12. Возможно, удастся противостоять все больше и больше укрепляющейся ошибке <1>, если попытаться найти ее причину. Противопоставление прав с направленностью в будущее и прав без нее не иллюзорно, однако неправильно отождествлять это противопоставление с различием прав требования и вещных прав. Все вещные права - но не только они - без исключения относятся ко второй категории; обязательственные права по большей степени принадлежат к первой, но частично и ко второй. Следовательно, указанное противопоставление не имеет ничего общего с понятием обязательства. Оно соответствует двум видам создаваемых правом императивов - противопоставлению между запретом (Verbot) и повелением (Gebot). -------------------------------- <1> Ср., помимо Зома и Хартманна, например, Нойнера (Neuner. A. a.O. S. 69), Экснера (Exner. A. a.O. S. 49, 53) и из последнего опять Зома (Sohm. Begriff des Forderungsrechts in: Grunhut's Zeitschrift IV (1877). S. 473): "Вещные права являются покоящимися, тогда как права требования - действующими, а именно действующими с целью будущего прекращения частными правами". О новом учении Зома см. ниже, п. 5 - 7 гл. 5.

Каждым запретом правопорядок имеет целью защиту существующего состояния от нежелательных изменений. Независимо от того, всем ли нравится описываемое правопорядком состояние, достаточно лишь того, чтобы запрещенное действие привело бы к нежелательному результату. Следовательно, каждым запретом защищается благо - даже если оно является относительным. И наоборот, когда правопорядок желает изменения, он устанавливает повеление. Состояние после выполнения повеления его привлекает больше, иначе бы он не его не установил. В сравнении с текущими обстоятельствами он показывает будущую ценность как желаемое благо. Повеление, следовательно, служит достижению (относительного) блага. Правда, перспектива блага сама может становиться благом <1>; как минимум она представляет собой интерес. Следовательно, запрет имеет своей целью сохранить благо заинтересованного лица, а повеление - этого блага достичь <2>. Первый защищает действительное благо, второе - гипотетическое преимущество, интерес <3>. -------------------------------- <1> Право требования - это благо, которое, поскольку оно может быть уступлено (cessibel), имеет не только меновую, но и потребляемую стоимость - как это, например, проявляется, когда третье лицо дает кредитору под право требования заем. <2> Неважно, является ли должное действие благом само по себе (например, игра музыкального произведения) или опосредует собой благо (например, dare, tradere etc.). <3> В отношении понятия интереса ср.: Confeldt, die Lehre vom Interesse (1865).

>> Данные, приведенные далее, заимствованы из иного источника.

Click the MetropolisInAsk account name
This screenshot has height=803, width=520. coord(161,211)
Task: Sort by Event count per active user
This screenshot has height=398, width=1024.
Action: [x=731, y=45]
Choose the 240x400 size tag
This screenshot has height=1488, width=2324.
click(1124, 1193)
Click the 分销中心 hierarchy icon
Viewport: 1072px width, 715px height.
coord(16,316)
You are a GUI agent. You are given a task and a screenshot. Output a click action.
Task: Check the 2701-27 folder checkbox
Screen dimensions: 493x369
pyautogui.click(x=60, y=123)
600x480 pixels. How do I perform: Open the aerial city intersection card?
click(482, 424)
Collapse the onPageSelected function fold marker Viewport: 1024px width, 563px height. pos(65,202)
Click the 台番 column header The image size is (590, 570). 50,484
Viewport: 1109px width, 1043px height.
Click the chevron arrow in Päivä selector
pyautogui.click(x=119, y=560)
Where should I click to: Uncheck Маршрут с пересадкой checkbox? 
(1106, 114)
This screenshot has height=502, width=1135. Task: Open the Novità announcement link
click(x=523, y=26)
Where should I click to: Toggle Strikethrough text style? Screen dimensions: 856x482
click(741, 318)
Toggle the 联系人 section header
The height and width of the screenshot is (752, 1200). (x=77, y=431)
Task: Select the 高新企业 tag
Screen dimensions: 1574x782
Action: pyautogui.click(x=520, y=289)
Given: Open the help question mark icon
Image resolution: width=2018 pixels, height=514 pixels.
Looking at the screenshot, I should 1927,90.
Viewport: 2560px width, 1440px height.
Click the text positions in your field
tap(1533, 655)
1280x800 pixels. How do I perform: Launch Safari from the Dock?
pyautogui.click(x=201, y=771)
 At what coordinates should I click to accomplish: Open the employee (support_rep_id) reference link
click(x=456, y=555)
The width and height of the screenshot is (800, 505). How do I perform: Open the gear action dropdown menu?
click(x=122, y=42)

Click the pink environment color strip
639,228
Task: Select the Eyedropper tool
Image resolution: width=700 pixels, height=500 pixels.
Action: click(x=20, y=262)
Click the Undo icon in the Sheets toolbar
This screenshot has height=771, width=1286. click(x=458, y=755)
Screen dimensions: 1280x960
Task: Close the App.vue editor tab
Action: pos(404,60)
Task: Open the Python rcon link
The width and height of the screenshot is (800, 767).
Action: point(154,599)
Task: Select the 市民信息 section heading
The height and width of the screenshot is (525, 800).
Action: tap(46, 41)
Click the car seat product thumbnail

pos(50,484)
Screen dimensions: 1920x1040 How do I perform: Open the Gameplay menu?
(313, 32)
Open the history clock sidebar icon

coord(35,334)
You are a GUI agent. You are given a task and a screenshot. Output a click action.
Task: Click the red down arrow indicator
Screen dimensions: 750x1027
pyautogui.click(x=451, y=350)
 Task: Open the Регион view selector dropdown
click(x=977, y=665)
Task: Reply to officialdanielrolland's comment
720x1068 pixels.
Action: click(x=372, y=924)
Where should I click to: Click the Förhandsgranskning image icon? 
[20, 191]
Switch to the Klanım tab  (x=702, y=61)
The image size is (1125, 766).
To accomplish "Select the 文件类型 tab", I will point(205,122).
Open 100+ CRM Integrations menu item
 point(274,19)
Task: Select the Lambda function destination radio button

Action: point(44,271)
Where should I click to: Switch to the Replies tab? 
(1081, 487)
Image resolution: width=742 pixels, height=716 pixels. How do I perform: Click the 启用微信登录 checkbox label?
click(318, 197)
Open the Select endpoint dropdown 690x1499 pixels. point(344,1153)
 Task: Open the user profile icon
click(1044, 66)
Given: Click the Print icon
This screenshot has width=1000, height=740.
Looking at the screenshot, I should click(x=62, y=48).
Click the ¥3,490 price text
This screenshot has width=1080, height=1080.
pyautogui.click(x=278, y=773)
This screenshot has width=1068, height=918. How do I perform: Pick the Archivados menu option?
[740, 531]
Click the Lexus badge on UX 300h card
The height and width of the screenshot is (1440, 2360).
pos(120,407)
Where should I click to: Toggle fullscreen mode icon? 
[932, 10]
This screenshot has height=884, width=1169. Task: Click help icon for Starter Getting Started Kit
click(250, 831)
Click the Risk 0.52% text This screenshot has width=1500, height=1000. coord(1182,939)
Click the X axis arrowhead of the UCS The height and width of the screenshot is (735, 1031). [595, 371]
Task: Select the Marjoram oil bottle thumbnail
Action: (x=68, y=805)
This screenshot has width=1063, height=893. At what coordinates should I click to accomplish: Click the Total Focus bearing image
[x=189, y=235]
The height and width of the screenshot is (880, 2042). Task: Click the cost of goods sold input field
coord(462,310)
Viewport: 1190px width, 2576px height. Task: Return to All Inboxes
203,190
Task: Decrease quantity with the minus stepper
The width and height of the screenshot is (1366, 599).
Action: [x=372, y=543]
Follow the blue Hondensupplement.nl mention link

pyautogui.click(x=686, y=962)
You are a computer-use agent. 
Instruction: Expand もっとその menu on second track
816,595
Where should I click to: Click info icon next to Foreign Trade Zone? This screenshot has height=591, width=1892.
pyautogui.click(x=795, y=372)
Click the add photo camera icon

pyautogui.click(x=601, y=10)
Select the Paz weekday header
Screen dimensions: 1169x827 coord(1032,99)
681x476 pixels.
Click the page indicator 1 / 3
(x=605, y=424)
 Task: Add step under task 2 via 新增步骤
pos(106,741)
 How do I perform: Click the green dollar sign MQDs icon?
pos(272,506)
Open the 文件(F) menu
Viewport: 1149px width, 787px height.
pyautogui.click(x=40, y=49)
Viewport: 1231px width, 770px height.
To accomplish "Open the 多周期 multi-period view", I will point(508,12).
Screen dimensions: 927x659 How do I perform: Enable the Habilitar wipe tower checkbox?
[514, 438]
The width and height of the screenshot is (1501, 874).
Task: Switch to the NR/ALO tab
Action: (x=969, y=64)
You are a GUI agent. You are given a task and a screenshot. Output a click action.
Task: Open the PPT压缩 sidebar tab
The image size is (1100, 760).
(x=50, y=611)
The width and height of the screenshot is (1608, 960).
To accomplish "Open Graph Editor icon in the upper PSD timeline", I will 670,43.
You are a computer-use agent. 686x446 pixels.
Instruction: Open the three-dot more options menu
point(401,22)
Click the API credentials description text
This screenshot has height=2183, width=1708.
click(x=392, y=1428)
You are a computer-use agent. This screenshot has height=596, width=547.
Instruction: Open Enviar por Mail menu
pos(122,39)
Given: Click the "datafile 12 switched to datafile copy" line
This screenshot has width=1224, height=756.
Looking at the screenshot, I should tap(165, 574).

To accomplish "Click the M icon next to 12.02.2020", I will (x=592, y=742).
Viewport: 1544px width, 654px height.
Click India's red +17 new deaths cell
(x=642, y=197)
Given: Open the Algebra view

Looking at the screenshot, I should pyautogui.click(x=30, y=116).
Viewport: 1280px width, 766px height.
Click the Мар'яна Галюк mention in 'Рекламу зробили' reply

S. 57, который определяет последний как "все, что кто-либо имел бы при наступлении или ненаступлении известных последствий". "Интерес" - более широкое понятие по сравнению с "благом".

Каждый императив будет определять будущее поведение субъекта нормы и, следовательно, действовать на будущее. Тем не менее можно сказать, что абсолютно каждому праву присуща известная направленность на будущее, идет ли речь о "ты должен" или "ты не можешь" <1>. Только направленность вследствие повеления будет еще и в несколько ином смысле вызываться к жизни. Запрет будет удерживать текущее состояние - ему будет достаточно всеобщего бездействия. Напротив, повеление будет устанавливать обязанности к действию: оно требует и ожидает действия и тем самым создает направленность на него. Там имеется удовлетворенность, до тех пор пока не будет нарушен запрет; здесь же - неудовлетворенность, пока не осуществится действие <2>. -------------------------------- <1> О связанных с этим замечаниях см. сн. 1 на с. 258. <2> Тем самым нельзя сказать, что правопорядок говорит о действии и действии обязанного лица. Действие здесь также лишь средство достижения цели, и при ее достижении иным способом правопорядок может также применить соответствующее повеление. Не менее верно и то, что обязанность состоит лишь в этом долженствовании должника.

Также неясно, почему собственности и схожим вещным правам не присуща направленность. Направленные в защиту пользования вещи императивы - лишь запреты; чужое пользование запрещено в пользу управомоченного. Также оно связано и с защитой вовне личных благ и семейной жизни. Здесь достаточно того, что никто не нарушает запретов. В правах членов семьи между собой, однако, проявляется отличие <1>. Частично правовая защита здесь также проявляется в виде запретов. Норма "ты не должен нарушать супружескую верность" защищает благо исключительности половой близости. Другие правовые обязанности, наоборот, обосновываются повелениями. Право на развод, алименты, участие в домицилии и т. д. защищают интерес, а не уже существующее благо. Здесь есть направленность - там ее нет. -------------------------------- <1> Его отмечает даже Хартманн (S. 42), не давая при этом решения.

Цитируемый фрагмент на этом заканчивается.